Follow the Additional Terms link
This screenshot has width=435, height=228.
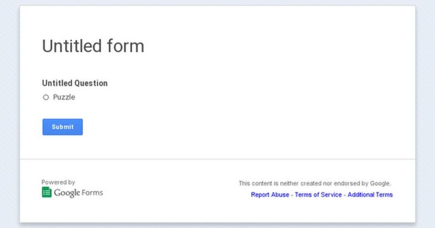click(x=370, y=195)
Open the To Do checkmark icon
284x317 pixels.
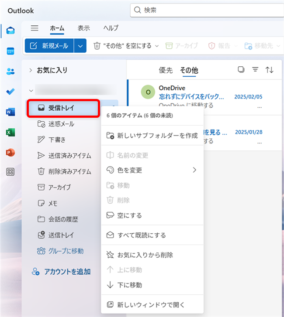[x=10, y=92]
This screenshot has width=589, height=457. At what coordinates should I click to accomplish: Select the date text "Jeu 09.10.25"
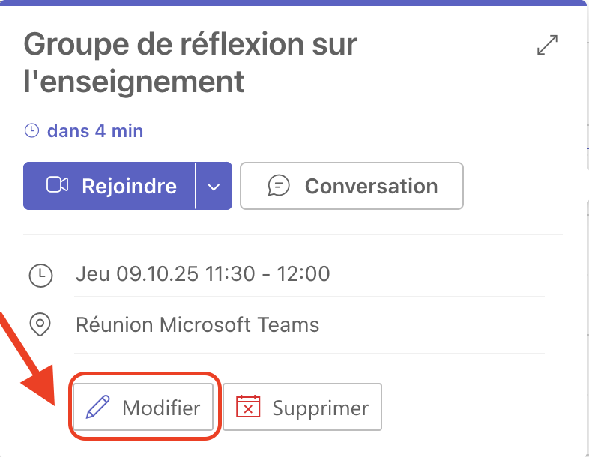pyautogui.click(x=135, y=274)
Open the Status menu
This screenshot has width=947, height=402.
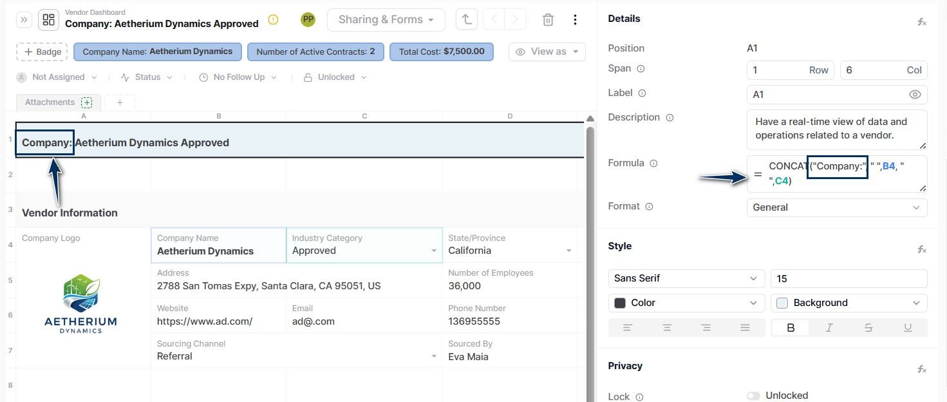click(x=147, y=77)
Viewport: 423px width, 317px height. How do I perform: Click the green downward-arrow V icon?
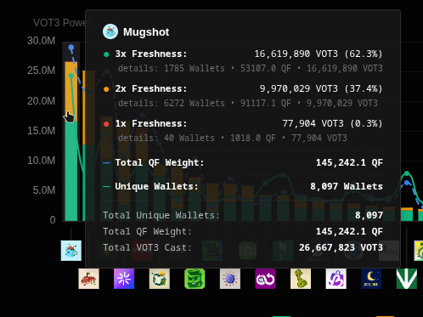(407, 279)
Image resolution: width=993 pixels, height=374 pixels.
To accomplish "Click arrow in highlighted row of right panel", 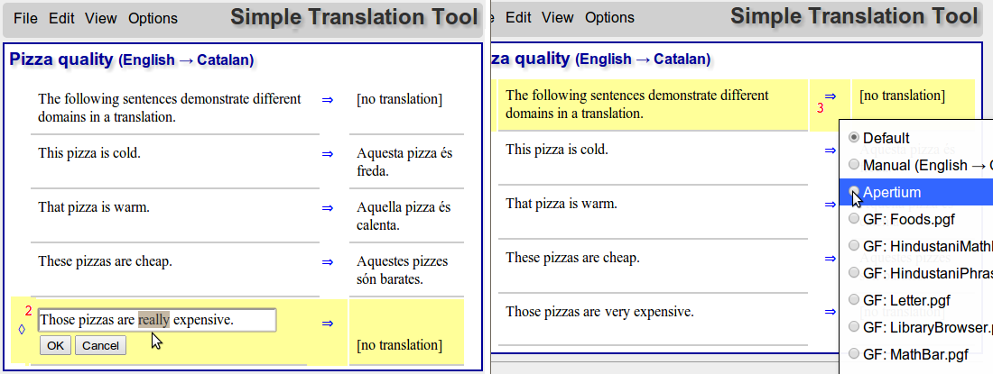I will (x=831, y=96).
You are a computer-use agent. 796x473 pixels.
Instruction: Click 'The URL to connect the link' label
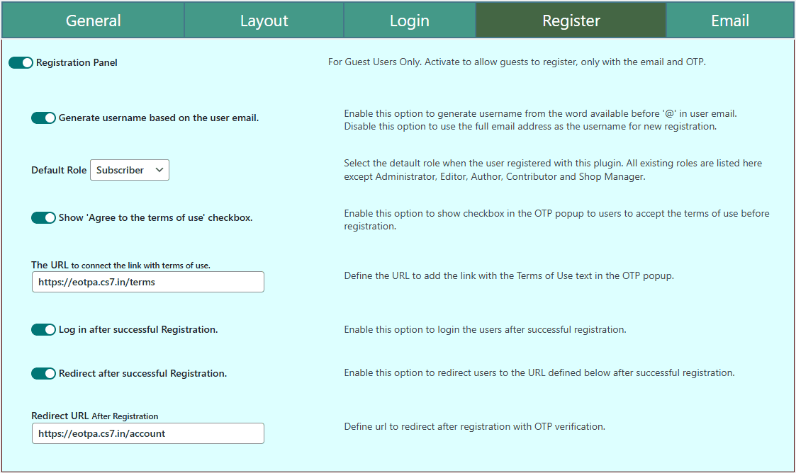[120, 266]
****************
**Try it**
For the string "Open", find every line of the material that contains it, and copy each one.

**Task answer**
Open the To Do checkmark icon
Open the Status menu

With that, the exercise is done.